Ajoutons, pour en finir avec cette soirée, qu'il s'y passa un fait, démenti quelques jours après, qui ne laissa pas de m'étonner, me brouilla pour quelque temps avec Bloch, et qui constitue en soi une de ces curieuses contradictions dont on va trouver l'explication à la fin de ce volume (Sodome I). Donc, chez Mme de Villeparisis, Bloch ne cessa de me vanter l'air d'amabilité de M. de Charlus, lequel Charlus, quand il le rencontrait dans la rue, le regardait dans les yeux comme s'il le connaissait, avait envie de le connaître, savait très bien qui il était. J'en souris d'abord, Bloch s'étant exprimé avec tant de violence à Balbec sur le compte du même M. de Charlus. Et je pensai simplement que Bloch, à l'instar de son père pour Bergotte, connaissait le baron « sans le connaître ». Et que ce qu'il prenait pour un regard aimable était un regard distrait. Mais enfin Bloch vint à tant de précisions, et sembla si certain qu'à deux ou trois reprises M. de Charlus avait voulu l'aborder, que, me rappelant que j'avais parlé de mon camarade au baron, lequel m'avait justement, en revenant d'une visite chez Mme de Villeparisis, posé sur lui diverses questions, je fis la supposition que Bloch ne mentait pas, que M. de Charlus avait appris son nom, qu'il était mon ami, etc. Aussi quelque temps après, au théâtre, je demandai à M. de Charlus de lui présenter Bloch, et sur son acquiescement allai le chercher. Mais dès que M. de Charlus l'aperçut, un étonnement aussitôt réprimé se peignit sur sa figure où il fut remplacé par une étincelante fureur. Non seulement il ne tendit pas la main à Bloch, mais chaque fois que celui-ci lui adressa la parole il lui répondit de l'air le plus insolent, d'une voix irritée et blessante. De sorte que Bloch, qui, à ce qu'il disait, n'avait eu jusque-là du baron que des sourires, crut que je l'avais non pas recommandé mais desservi, pendant le court entretien où, sachant le goût de M. de Charlus pour les protocoles, je lui avais parlé de mon camarade avant de l'amener à lui. Bloch nous quitta, éreinté comme qui a voulu monter un cheval tout le temps prêt à prendre le mors aux dents, ou nager contre des vagues qui vous rejettent sans cesse sur le galet, et ne me reparla pas de six mois.
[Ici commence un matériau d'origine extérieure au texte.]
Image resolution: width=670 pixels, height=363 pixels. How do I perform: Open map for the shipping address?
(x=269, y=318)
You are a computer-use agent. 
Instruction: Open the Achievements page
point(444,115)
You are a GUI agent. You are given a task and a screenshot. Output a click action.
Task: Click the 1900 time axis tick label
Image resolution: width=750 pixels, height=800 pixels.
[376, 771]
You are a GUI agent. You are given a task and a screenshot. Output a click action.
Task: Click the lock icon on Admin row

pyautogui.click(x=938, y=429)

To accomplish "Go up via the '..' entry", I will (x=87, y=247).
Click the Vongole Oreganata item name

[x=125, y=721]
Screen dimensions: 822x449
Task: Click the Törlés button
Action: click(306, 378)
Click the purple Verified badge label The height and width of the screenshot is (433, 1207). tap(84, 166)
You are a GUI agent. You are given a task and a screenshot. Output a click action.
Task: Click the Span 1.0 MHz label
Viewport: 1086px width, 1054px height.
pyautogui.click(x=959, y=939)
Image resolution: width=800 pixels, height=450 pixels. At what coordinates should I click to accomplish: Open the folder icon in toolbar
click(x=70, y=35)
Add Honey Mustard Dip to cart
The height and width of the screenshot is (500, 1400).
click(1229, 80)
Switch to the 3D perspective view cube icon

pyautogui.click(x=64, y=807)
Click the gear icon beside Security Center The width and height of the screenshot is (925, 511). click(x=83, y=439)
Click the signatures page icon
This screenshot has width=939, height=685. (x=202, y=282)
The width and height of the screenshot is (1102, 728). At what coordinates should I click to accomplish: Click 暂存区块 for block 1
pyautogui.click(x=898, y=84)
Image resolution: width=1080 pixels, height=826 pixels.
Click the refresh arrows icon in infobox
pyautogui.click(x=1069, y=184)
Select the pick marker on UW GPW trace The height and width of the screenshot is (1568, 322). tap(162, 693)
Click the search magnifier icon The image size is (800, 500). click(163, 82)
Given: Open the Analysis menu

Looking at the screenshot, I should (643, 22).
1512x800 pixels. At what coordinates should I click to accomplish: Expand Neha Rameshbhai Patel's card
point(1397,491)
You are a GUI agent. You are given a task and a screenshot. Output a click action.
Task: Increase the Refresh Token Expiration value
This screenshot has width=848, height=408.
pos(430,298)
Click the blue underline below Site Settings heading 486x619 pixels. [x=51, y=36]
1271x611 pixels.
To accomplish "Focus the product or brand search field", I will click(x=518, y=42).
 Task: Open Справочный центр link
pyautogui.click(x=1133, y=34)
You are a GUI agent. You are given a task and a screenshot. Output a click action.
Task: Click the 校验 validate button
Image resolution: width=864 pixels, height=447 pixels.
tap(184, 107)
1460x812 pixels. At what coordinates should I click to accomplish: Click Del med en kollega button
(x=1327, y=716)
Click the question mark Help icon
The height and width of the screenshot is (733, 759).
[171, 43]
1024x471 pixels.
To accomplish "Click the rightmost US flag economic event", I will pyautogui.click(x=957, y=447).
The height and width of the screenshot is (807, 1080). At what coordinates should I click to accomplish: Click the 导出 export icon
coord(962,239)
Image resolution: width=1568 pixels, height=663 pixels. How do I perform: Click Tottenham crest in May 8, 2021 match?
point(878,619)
Les jours qui précédèrent mon dîner avec Mme de Stermaria me furent, non pas délicieux, mais insupportables. C'est qu'en général, plus le temps qui nous sépare de ce que nous nous proposons est court, plus il nous semble long, parce que nous lui appliquons des mesures plus brèves ou simplement parce que nous songeons à le mesurer. La papauté, dit-on, compte par siècles, et peut-être même ne songe pas à compter, parce que son but est à l'infini. Le mien étant seulement à la distance de trois jours, je comptais par secondes, je me livrais à ces imaginations qui sont des commencements de caresses, de caresses qu'on enrage de ne pouvoir faire achever par la femme elle-même (ces caresses-là précisément, à l'exclusion de toutes autres). Et en somme, s'il est vrai qu'en général la difficulté d'atteindre l'objet d'un désir l'accroît (la difficulté, non l'impossibilité, car cette dernière le supprime), pourtant pour un désir tout physique, la certitude qu'il sera réalisé à un moment prochain et déterminé n'est guère moins exaltante que l'incertitude ; presque autant que le doute anxieux, l'absence de doute rend intolérable l'attente du plaisir infaillible parce qu'elle fait de cette attente un accomplissement innombrable et, par la fréquence des représentations anticipées, divise le temps en tranches aussi menues que ferait l'angoisse.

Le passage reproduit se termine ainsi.